I would like each line of the data that holds the word "cursor" copied out.

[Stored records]
<<<<

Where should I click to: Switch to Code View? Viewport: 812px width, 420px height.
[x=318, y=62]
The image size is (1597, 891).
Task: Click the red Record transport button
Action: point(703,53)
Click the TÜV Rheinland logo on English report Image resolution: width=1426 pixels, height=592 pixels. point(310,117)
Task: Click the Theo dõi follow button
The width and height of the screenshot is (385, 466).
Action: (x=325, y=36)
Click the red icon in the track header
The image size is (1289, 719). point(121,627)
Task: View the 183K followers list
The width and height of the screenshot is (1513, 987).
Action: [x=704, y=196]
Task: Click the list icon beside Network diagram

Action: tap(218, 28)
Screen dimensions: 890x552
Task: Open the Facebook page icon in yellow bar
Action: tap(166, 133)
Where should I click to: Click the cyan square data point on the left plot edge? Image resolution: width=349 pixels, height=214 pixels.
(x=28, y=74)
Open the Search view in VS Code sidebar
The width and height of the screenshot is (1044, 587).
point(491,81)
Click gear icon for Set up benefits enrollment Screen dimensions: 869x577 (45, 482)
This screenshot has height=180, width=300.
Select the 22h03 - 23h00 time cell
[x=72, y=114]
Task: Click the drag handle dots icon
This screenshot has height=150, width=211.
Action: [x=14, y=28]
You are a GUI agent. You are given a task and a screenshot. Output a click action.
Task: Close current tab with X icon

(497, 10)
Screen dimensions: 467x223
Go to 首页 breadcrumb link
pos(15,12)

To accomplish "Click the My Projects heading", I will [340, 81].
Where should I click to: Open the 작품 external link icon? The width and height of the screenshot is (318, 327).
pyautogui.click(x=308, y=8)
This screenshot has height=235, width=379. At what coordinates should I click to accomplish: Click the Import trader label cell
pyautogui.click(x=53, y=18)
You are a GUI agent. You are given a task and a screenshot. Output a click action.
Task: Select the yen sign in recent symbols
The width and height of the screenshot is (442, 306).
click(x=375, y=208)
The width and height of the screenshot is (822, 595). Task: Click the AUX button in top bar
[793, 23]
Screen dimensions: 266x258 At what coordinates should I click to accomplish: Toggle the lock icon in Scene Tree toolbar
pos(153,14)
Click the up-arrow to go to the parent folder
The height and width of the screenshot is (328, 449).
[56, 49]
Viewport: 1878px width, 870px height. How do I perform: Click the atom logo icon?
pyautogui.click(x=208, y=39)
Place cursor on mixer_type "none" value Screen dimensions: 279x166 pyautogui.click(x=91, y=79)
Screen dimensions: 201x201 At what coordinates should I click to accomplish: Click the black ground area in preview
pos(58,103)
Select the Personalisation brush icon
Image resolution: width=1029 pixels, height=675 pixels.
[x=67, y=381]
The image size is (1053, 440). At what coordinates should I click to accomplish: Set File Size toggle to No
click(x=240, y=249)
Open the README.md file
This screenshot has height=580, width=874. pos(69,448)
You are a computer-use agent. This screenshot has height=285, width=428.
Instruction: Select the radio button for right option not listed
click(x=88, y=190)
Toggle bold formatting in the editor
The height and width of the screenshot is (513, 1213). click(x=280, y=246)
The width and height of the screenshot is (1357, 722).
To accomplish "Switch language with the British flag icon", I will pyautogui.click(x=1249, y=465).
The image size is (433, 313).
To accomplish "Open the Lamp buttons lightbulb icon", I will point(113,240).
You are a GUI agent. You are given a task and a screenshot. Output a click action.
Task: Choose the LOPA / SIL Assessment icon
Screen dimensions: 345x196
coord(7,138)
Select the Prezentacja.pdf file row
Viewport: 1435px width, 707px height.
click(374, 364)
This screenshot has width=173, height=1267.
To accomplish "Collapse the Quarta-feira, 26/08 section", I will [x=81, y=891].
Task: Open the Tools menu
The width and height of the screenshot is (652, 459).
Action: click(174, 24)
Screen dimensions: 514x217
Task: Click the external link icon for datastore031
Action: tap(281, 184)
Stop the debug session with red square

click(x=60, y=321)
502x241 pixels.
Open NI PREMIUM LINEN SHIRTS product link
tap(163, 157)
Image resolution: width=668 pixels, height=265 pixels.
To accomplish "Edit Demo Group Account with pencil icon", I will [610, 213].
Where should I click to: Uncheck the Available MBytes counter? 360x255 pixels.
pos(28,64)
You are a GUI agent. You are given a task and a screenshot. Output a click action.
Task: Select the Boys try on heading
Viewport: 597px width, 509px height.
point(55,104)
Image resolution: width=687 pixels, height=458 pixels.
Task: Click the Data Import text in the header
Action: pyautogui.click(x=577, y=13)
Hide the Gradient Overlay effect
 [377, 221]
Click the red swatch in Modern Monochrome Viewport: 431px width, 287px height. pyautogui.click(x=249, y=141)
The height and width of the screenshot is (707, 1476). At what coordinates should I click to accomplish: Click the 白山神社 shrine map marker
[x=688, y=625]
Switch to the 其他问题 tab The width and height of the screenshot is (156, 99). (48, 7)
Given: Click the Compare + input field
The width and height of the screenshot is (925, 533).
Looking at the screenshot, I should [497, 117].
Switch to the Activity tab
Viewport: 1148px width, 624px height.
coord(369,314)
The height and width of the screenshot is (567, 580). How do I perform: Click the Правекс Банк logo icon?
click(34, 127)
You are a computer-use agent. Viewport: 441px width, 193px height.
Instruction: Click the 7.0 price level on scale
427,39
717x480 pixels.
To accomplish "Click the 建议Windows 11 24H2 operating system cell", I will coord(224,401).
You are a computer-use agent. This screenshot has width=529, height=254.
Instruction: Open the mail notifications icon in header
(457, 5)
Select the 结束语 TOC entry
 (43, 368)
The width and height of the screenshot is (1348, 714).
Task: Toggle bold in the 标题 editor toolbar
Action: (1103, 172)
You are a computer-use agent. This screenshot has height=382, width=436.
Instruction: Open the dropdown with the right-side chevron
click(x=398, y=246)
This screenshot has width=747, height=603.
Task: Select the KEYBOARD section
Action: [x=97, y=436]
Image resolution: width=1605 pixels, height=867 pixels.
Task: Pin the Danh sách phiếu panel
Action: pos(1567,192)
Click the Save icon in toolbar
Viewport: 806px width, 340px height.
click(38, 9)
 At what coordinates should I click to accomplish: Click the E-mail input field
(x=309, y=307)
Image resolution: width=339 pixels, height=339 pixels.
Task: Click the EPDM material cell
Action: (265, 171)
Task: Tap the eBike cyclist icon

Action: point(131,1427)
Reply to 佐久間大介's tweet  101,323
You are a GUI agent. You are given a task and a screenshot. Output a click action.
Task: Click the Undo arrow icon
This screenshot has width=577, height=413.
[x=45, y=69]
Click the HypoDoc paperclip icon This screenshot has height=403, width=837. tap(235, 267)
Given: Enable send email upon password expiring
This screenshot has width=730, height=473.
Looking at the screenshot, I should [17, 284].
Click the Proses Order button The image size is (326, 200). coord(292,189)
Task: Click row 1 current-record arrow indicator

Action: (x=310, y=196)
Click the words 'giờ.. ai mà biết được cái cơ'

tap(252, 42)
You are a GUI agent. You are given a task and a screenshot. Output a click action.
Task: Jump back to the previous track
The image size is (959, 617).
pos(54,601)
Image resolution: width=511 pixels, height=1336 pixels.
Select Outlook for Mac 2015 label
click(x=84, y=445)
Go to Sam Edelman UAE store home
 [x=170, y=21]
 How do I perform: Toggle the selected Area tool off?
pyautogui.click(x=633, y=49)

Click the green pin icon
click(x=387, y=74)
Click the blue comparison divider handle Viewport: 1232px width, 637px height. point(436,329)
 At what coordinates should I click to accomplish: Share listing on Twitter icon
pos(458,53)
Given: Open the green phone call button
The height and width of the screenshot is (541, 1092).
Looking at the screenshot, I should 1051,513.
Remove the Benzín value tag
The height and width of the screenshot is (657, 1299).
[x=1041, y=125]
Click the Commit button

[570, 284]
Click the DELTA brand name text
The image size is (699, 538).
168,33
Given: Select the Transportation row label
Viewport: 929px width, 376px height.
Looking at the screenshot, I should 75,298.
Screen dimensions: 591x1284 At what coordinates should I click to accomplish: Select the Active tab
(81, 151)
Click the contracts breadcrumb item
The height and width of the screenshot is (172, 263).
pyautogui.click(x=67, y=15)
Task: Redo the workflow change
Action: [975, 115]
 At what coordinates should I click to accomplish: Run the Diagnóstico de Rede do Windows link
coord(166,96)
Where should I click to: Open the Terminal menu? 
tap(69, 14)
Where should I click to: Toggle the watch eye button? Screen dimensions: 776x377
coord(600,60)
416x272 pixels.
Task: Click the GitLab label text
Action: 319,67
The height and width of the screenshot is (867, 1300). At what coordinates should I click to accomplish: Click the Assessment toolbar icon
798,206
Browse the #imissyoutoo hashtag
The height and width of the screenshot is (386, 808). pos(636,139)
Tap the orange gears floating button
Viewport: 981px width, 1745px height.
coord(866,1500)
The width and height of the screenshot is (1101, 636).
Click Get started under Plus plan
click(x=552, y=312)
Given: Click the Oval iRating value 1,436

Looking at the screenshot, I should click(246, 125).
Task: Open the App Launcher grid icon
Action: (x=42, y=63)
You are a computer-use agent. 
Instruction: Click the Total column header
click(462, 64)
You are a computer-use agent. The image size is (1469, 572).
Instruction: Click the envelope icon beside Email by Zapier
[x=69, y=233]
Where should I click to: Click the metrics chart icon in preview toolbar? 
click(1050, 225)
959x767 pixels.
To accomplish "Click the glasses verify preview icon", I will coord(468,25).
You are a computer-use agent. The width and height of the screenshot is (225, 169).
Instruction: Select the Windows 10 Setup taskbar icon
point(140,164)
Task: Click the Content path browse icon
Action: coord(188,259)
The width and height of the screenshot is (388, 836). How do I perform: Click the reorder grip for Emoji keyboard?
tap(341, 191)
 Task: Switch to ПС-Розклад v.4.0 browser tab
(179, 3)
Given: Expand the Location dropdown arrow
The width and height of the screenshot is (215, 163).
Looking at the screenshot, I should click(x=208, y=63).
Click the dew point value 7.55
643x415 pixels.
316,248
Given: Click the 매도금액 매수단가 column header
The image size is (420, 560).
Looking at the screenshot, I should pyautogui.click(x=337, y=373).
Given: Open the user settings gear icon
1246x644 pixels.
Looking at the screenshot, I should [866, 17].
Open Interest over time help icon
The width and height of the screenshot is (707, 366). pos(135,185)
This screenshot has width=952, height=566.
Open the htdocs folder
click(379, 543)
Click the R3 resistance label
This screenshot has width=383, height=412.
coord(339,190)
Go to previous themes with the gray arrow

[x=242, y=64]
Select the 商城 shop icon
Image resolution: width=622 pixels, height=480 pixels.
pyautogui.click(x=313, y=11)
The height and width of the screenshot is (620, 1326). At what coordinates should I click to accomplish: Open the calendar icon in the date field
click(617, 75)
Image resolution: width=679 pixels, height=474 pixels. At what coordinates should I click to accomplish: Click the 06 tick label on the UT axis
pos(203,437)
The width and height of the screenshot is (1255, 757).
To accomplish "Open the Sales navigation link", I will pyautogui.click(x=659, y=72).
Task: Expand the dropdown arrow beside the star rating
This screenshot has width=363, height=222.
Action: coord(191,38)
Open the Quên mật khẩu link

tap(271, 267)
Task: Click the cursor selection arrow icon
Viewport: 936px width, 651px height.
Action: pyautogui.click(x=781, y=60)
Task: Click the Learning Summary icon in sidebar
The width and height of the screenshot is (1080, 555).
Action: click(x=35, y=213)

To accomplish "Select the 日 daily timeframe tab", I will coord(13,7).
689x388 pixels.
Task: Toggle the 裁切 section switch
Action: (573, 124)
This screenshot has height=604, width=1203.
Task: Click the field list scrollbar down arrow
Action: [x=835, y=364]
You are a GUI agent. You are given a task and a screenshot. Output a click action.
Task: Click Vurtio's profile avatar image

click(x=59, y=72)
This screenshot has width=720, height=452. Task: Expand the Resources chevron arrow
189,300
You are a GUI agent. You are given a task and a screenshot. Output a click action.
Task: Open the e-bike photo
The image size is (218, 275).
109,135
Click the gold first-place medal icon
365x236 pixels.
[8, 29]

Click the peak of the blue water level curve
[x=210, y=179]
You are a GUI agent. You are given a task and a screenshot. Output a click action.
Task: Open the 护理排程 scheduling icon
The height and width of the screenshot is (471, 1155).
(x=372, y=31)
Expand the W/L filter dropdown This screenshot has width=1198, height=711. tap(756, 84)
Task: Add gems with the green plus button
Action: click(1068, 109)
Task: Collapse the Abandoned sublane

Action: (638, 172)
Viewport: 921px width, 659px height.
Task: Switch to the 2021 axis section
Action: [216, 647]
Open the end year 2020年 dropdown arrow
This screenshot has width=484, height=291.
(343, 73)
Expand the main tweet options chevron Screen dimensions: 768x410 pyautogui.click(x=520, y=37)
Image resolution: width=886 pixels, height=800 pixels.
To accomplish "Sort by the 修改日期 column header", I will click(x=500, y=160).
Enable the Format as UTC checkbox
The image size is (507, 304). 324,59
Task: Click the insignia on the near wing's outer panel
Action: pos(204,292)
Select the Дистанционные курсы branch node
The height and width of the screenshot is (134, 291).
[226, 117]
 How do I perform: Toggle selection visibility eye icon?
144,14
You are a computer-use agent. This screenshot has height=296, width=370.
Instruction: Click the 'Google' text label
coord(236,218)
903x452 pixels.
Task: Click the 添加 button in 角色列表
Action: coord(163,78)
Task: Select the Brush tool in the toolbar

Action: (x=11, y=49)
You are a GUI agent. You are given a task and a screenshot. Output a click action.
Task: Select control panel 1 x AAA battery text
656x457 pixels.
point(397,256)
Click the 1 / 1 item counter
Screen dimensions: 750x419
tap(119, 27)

>>>>

**WRITTEN SOLUTION**
Place cursor on mixer_type "none" value Screen dimensions: 279x166 pyautogui.click(x=91, y=79)
Task: Click the cursor selection arrow icon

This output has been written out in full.